Former police officer Gordon Drage spent a combined 36 years as a first responder, with 32 of those years spent working in forensic services. Gordon joined Fortem’s Career Management Program after facing compulsory retirement at age 60, as he wanted to keep working and contributing to the community. 

“I believe I am too young and healthy to actually ‘retire’. As the QPS legislation forces all officers out on their 60th birthday, yet they have no ‘transition’ assistance in moving on, so Fortem’s services are absolutely invaluable with that assistance.” 

“I think it is well known that there is a degree of identity loss when someone leaves first responder work, regardless of the service. Especially those who have had lengthy careers, like me, you sort of become one with your first responder identity.

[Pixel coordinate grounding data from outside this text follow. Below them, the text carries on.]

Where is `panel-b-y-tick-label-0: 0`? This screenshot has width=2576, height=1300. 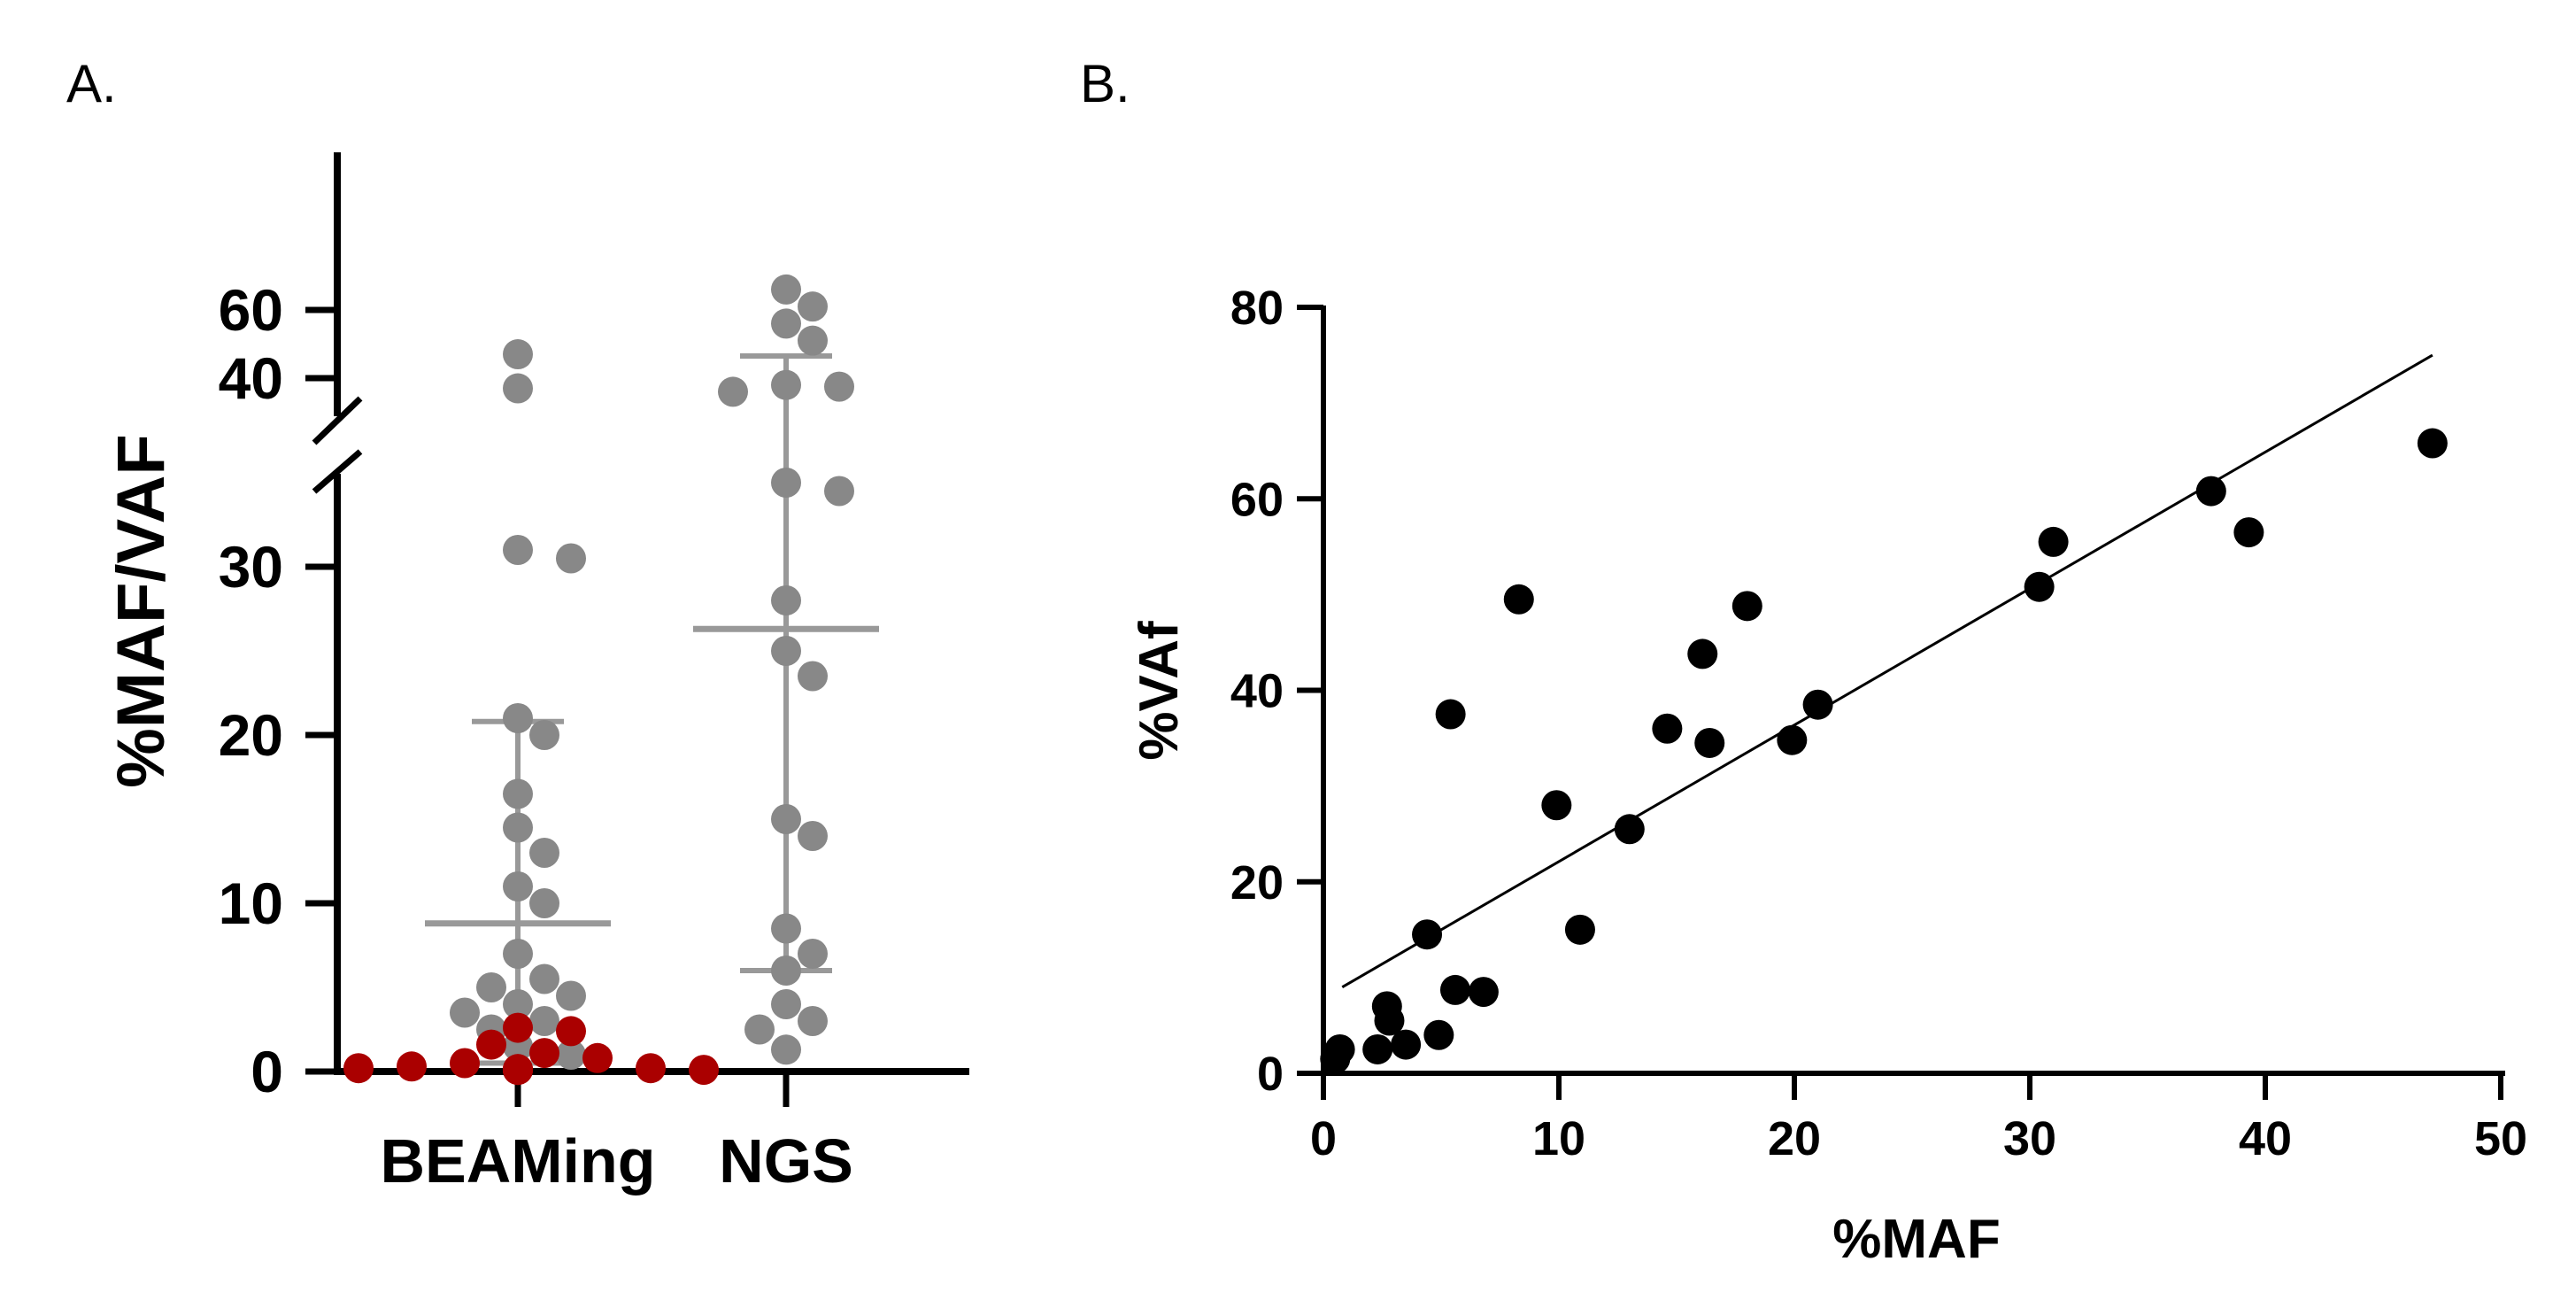 panel-b-y-tick-label-0: 0 is located at coordinates (1270, 1074).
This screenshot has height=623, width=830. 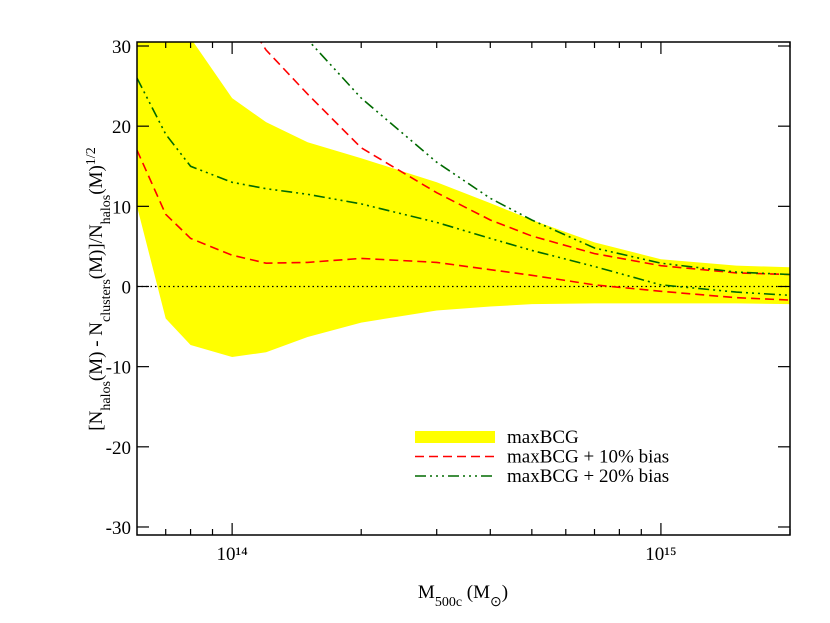 I want to click on y-tick-label: -20, so click(x=118, y=448).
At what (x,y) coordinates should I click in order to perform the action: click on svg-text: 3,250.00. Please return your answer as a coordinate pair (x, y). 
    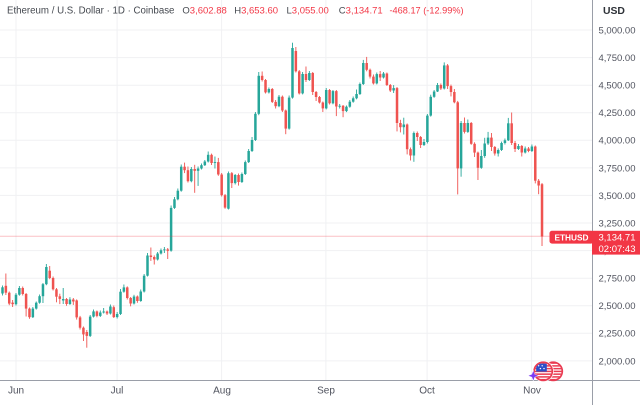
    Looking at the image, I should click on (618, 224).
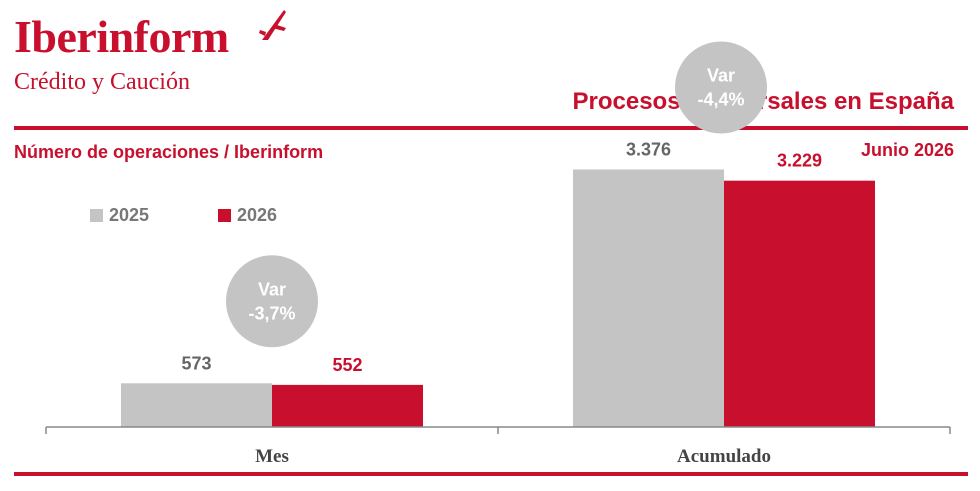  I want to click on report-period: Junio 2026, so click(907, 150).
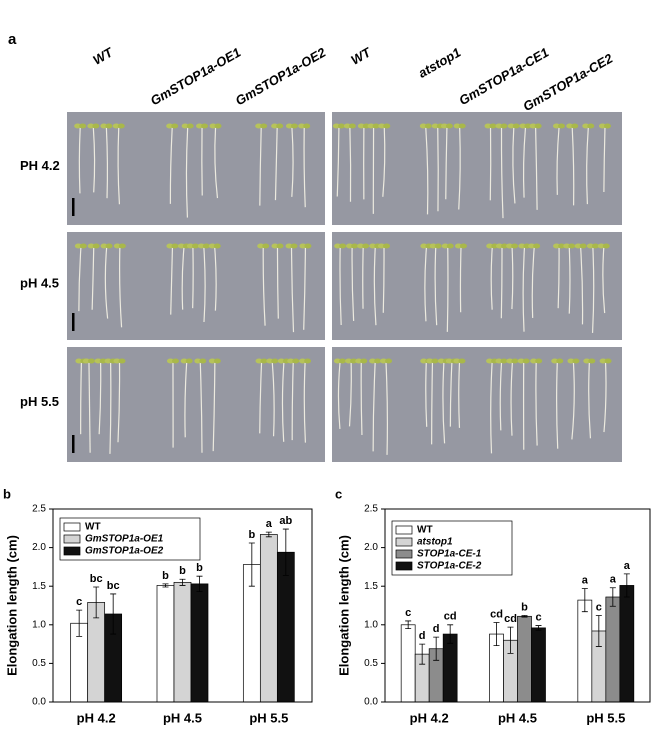 This screenshot has height=729, width=661. Describe the element at coordinates (39, 586) in the screenshot. I see `y-tick-label: 1.5` at that location.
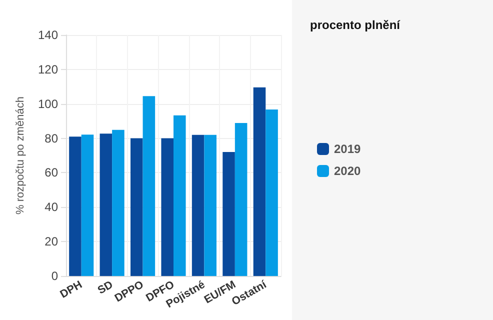 The image size is (493, 320). Describe the element at coordinates (48, 69) in the screenshot. I see `y-tick-label: 120` at that location.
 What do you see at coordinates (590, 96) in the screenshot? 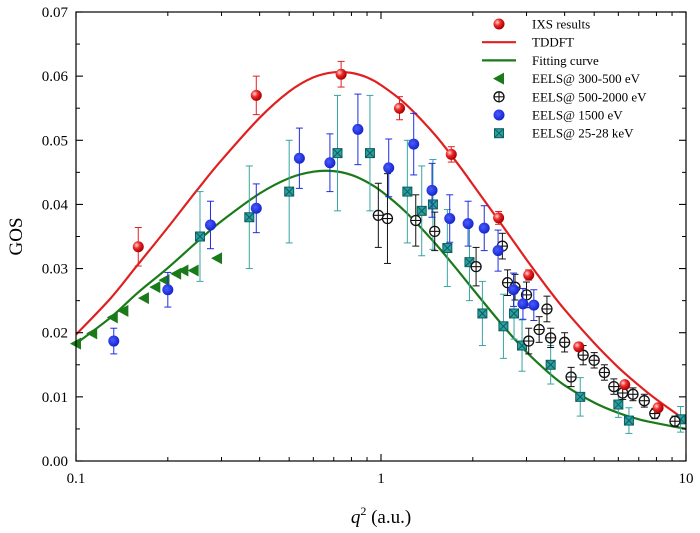
I see `legend-label: EELS@ 500-2000 eV` at bounding box center [590, 96].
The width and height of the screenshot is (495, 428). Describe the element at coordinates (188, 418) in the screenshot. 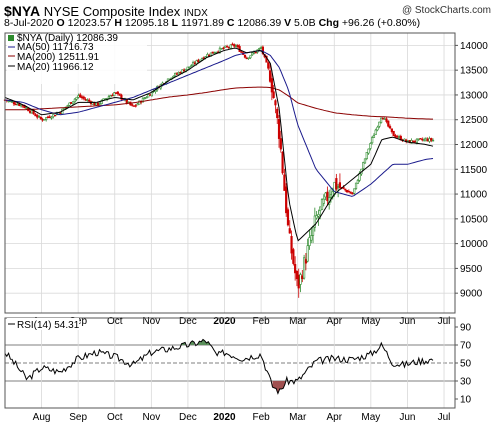

I see `rsi-xtick-label: Dec` at that location.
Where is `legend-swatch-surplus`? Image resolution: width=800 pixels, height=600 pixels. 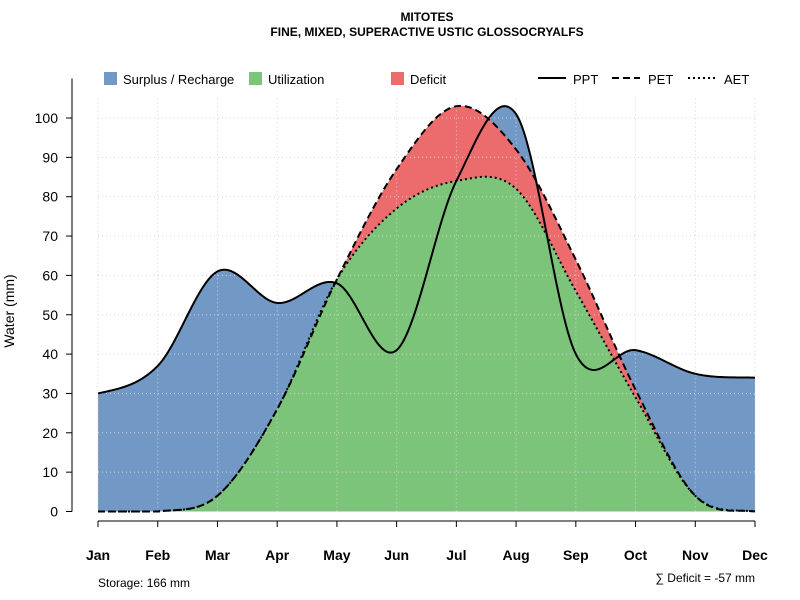 legend-swatch-surplus is located at coordinates (110, 78).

In my case, apart from my brother and sister, no one I socialised with had ever known me as anything other than a police officer. You find yourself wondering what you might be able to do post-service; what are you qualified to do? This is very daunting, especially at 60, knowing that ‘ageism’ is a real thing too.” 

Gordon first heard of Fortem attending after attending an internal training day, and with two years remaining before his compulsory retirement, he followed up with Fortem team member Anthony Ferro. 

“I can’t thank or praise Fortem enough for their existence and programs. Since getting involved in the program, I have been able to participate, completely free of charge, in Fortem training sessions. I have had access to tutoring and information from specialist recruiters, resume writers, and other first responders who have made successful transitions and the unwavering support of Anthony and the now expanded Fortem team. I have learnt that, despite my initial concerns, I do have a great many ‘transferrable skills’, and I’ve been able to convert some of them to formal certifications with RPL. 

“I now have a proper resume (something I’d never had to have before) that I can confidently send off to prospective employers. I have an improved LinkedIn profile (another of the free Fortem courses), and I’ve even had one-on-one conversations with HR managers of companies that are supporters of Fortem. This is the sort of access you don’t normally get. Importantly, I have made friends via the networking that comes with being involved with Fortem. All these things assist in positive mental health and maintaining a sense of purpose and self-worth, post-service.” 

When asked what advice he would give to other first responders, Gordon said, “If you are nearing the point, for whatever reason, you will be exiting first responder roles, join up with Fortem! At your own pace, you can use as many, or few, of their varied support services for yourself and your family. They have a Career Management Program, which is first rate, as well as a number of health and wellbeing programs that you can avail yourself of too. It’s never too early or too late to get on board with Fortem.” 

“Since leaving the police force only a few months ago, through networking, I have learnt of the Mentoring Men organisation, and I have trained and qualified as one of their Volunteer Male Mentors. I know I have the support of the Fortem team on-tap and ready to assist me post first responder work.”